[[ RECORDS SUPPLIED open ]]

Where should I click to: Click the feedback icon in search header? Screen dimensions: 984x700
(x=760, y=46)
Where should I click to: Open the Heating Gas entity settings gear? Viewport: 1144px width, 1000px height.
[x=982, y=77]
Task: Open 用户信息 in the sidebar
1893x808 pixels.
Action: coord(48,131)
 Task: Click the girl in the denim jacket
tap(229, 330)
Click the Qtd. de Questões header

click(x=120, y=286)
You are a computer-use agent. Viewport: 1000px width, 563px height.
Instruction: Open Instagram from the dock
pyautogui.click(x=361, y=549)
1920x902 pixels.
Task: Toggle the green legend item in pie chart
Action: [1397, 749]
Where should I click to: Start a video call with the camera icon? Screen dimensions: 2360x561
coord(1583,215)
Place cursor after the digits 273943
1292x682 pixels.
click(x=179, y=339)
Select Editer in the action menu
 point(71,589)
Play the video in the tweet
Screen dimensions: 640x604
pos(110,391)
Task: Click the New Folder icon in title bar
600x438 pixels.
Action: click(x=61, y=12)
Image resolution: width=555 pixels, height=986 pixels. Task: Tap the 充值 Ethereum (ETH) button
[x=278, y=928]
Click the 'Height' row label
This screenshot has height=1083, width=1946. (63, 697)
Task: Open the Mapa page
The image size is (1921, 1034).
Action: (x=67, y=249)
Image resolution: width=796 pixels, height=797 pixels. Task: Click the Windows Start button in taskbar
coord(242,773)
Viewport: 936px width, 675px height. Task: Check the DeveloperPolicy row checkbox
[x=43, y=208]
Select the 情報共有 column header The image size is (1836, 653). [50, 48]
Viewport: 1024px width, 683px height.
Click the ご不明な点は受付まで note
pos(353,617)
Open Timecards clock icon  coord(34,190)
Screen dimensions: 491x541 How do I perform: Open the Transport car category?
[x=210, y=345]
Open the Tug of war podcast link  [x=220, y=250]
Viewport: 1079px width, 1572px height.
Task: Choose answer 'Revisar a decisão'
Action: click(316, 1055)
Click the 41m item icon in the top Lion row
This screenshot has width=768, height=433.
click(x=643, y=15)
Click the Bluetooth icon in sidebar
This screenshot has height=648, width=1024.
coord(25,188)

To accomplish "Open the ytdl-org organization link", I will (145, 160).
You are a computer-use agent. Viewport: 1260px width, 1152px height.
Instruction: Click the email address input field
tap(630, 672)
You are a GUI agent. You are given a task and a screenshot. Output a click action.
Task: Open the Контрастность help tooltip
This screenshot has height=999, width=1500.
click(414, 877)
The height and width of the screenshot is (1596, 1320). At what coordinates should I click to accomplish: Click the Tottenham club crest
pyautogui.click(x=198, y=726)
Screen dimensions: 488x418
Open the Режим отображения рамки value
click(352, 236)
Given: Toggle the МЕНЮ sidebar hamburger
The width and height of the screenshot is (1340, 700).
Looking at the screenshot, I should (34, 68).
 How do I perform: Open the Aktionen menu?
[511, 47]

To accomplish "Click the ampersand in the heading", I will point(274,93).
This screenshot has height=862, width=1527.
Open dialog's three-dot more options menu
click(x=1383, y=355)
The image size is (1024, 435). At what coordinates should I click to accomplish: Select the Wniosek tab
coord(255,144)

[[ RECORDS SUPPLIED closed ]]

- **WHAT IS EXPECTED**:
Which lines of the data include the word "agent"? Copy each one.

- **ANSWER TO THE PROBLEM**:
You are a computer-use agent. Viewport: 1000px width, 563px height.
You are a computer-use agent. Viewport: 1260px width, 1152px height.
You are a GUI agent. You are given a task and a screenshot. Output a click action.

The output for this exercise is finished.